The top wines come from those granite slopes, while the bulk of the fresh, fruity Beaujolais beloved of gastronomes the world over comes from designated villages that fall either side. From the flatter land comes the simple ‘Beaujolais’. A Beaujolais Villages wine, made by a master such as Chermette can be a revelation and Beaujolais connoisseurs are able to find wines there that can rival or even trounce the more expensive cru wines in blind tastings.
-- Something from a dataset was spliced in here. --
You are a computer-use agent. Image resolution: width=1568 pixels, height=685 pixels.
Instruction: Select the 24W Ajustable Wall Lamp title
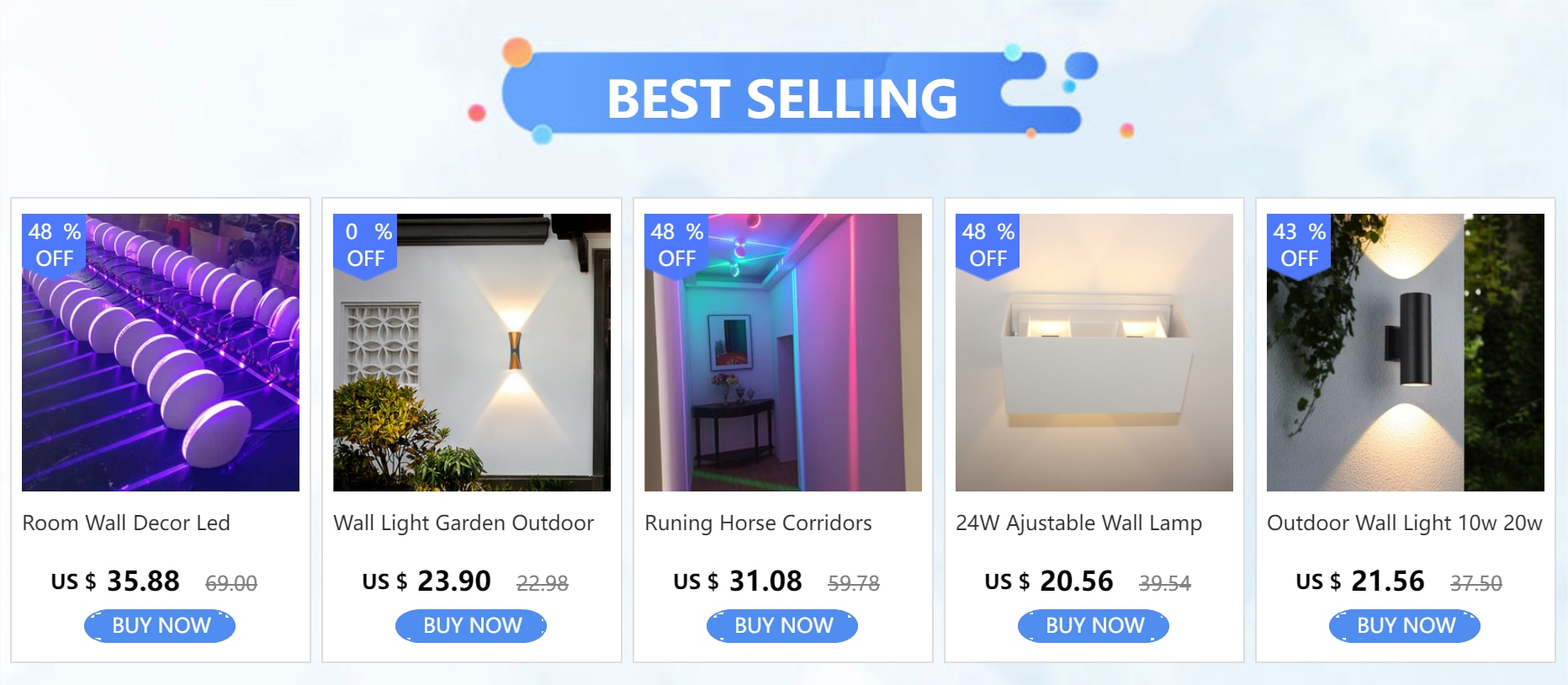(x=1079, y=523)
Back in Lyon, a 46-centilitre ‘pot’ of simple Beaujolais was considered a starter ration in the ‘bouchons,’ as the little family-owned restaurants of Lyon are called. There it accompanied the charcuterie, pike quenelles, offal, boiling sausages, bowls of fromage blanc and cheeses that made the city famous as the ‘gastronomic capital of France’. Beaujolais also plays its part in creating that food: with most of the land turned over to the vine, pigs are reared in the remaining spaces, and their flesh is used above all to make sausages and other items of charcuterie, as well as some excellent goats’ and ewes’ milk cheeses, all of which are perfect foils for the wines.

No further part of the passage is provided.